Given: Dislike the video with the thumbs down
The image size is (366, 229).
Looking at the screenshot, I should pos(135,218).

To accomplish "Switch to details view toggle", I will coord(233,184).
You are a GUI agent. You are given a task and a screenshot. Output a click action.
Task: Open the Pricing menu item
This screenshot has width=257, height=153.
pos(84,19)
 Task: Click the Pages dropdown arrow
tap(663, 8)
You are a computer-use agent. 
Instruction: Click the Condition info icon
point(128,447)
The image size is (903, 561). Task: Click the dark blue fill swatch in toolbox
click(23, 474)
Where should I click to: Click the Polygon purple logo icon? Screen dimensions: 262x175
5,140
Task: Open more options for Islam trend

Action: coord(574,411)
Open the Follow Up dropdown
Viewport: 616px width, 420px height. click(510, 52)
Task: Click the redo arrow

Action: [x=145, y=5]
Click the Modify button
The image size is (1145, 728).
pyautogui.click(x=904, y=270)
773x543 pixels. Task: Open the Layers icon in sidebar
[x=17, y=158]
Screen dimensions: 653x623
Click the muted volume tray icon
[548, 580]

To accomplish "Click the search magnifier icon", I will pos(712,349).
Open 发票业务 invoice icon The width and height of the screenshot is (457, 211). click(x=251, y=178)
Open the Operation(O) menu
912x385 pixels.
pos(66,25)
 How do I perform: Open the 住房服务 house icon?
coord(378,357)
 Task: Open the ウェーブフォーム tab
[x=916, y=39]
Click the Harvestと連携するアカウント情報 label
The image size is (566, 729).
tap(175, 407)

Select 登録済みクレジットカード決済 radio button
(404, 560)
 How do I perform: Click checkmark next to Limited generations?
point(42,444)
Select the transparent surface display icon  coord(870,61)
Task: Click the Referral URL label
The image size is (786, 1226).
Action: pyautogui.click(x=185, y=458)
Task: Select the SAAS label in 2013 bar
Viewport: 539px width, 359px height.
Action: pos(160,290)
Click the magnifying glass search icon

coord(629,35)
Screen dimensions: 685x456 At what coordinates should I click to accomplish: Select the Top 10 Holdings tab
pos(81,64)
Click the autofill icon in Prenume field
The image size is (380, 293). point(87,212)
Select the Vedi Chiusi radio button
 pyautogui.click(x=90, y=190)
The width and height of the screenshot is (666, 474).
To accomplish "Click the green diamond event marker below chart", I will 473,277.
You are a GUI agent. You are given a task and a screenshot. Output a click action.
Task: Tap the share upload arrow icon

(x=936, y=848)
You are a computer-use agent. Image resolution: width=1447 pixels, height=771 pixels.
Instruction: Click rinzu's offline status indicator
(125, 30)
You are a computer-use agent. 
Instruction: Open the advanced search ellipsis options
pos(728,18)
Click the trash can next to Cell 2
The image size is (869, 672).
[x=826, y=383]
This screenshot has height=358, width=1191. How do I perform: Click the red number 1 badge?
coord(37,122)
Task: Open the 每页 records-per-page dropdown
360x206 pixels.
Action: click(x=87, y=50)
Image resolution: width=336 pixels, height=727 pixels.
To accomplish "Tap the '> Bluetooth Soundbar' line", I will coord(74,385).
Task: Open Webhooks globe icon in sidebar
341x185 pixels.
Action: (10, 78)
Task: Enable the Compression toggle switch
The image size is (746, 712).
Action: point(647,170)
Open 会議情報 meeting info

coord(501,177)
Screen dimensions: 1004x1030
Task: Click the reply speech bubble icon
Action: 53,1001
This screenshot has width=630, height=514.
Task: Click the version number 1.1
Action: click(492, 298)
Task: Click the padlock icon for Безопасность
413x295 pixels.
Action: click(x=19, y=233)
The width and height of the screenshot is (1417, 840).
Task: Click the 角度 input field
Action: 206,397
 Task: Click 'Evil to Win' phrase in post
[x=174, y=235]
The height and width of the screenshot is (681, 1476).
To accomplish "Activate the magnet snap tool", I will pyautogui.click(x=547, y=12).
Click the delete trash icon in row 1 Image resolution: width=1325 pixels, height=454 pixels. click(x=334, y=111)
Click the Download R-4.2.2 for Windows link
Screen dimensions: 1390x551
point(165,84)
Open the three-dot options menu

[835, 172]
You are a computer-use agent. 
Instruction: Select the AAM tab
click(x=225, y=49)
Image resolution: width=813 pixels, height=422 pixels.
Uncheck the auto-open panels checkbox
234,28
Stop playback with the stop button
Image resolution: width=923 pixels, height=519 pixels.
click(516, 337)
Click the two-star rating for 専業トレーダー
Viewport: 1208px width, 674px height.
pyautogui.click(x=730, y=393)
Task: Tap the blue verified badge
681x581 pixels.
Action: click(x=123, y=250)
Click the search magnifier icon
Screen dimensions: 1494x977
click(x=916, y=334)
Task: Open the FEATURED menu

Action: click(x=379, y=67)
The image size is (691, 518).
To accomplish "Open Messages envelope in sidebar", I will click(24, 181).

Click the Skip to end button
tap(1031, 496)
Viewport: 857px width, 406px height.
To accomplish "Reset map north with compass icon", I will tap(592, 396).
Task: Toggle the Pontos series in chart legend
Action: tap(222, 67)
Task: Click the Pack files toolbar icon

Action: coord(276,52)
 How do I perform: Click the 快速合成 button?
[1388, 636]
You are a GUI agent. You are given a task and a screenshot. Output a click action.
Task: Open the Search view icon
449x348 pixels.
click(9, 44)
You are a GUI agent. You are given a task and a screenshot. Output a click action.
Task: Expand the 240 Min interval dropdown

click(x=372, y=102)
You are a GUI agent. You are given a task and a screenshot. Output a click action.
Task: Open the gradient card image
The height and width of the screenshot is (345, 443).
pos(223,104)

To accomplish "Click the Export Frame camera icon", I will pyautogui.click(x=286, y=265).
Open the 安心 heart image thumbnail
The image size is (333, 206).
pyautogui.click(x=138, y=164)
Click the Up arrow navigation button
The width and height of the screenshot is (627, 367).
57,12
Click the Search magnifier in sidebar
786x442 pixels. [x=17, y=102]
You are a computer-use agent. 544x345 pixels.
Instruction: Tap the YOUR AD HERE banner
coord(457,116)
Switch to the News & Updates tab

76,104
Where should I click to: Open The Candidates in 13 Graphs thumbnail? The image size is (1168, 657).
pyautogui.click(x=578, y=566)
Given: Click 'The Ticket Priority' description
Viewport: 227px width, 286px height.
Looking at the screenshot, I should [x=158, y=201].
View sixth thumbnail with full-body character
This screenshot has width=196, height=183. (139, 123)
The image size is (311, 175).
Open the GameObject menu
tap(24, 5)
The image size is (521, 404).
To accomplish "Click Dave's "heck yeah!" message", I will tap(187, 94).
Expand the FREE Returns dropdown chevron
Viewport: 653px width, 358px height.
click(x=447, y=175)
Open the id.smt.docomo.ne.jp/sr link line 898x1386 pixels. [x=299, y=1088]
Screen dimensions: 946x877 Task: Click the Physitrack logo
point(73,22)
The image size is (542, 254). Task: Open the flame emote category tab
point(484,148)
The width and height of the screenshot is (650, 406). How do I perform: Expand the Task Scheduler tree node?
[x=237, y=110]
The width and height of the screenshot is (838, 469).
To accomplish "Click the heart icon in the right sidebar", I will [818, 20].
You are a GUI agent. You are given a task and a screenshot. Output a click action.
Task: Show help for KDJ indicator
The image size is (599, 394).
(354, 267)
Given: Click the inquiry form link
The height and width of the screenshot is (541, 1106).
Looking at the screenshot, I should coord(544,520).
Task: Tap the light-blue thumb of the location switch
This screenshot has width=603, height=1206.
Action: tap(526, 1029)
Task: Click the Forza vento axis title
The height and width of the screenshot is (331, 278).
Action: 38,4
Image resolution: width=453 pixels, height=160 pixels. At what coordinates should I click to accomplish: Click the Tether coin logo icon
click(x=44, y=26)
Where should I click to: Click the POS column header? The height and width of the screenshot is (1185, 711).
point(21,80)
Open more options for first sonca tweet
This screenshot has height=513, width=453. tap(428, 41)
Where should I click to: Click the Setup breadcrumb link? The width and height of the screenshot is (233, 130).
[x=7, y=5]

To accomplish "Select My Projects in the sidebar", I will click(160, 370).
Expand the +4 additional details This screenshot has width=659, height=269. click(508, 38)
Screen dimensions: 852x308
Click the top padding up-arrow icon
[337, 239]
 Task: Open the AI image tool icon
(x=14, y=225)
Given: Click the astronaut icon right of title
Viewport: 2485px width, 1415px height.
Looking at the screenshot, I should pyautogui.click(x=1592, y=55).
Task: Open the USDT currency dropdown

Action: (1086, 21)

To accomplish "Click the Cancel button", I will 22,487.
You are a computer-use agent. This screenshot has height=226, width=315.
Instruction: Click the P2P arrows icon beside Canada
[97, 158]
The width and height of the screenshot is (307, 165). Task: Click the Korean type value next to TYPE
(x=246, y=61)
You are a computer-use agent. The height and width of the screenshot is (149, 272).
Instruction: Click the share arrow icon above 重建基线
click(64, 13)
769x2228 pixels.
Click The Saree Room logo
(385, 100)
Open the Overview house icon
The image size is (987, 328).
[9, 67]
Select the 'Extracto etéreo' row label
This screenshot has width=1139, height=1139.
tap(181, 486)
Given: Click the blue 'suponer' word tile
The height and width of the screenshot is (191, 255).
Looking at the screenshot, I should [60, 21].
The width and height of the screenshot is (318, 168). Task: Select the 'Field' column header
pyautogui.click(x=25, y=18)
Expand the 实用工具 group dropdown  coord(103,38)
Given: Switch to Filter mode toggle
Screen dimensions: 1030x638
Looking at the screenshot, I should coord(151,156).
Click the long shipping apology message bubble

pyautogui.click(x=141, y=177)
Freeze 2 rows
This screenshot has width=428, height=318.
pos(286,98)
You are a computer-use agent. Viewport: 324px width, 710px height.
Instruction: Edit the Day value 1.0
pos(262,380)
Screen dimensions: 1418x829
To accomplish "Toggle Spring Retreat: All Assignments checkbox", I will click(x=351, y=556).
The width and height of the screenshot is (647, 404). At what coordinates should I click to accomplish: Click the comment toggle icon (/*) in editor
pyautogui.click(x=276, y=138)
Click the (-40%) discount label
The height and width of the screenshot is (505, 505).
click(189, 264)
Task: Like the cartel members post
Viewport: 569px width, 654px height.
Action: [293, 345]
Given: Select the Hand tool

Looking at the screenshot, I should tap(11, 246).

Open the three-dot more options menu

-*-

**EXERCISE BRIEF**
Please copy the lines above from the line with "Click the trash can next to Cell 2" up to and including the line with "Image resolution: width=813", exactly as written and with nothing else.

**WRITTEN RESPONSE**
Click the trash can next to Cell 2
The image size is (869, 672).
[x=826, y=383]
This screenshot has height=358, width=1191. How do I perform: Click the red number 1 badge?
coord(37,122)
Task: Open the 每页 records-per-page dropdown
360x206 pixels.
Action: click(x=87, y=50)
Image resolution: width=336 pixels, height=727 pixels.
To accomplish "Tap the '> Bluetooth Soundbar' line", I will coord(74,385).
Task: Open Webhooks globe icon in sidebar
341x185 pixels.
Action: (10, 78)
Task: Enable the Compression toggle switch
The image size is (746, 712).
Action: point(647,170)
Open 会議情報 meeting info

coord(501,177)
Screen dimensions: 1004x1030
Task: Click the reply speech bubble icon
Action: 53,1001
This screenshot has width=630, height=514.
Task: Click the version number 1.1
Action: click(492, 298)
Task: Click the padlock icon for Безопасность
413x295 pixels.
Action: click(x=19, y=233)
The width and height of the screenshot is (1417, 840).
Task: Click the 角度 input field
Action: 206,397
 Task: Click 'Evil to Win' phrase in post
[x=174, y=235]
The height and width of the screenshot is (681, 1476).
To accomplish "Activate the magnet snap tool", I will pyautogui.click(x=547, y=12).
Click the delete trash icon in row 1 Image resolution: width=1325 pixels, height=454 pixels. click(x=334, y=111)
Click the Download R-4.2.2 for Windows link
Screen dimensions: 1390x551
point(165,84)
Open the three-dot options menu

[835, 172]
You are a computer-use agent. 
Instruction: Select the AAM tab
click(x=225, y=49)
Image resolution: width=813 pixels, height=422 pixels.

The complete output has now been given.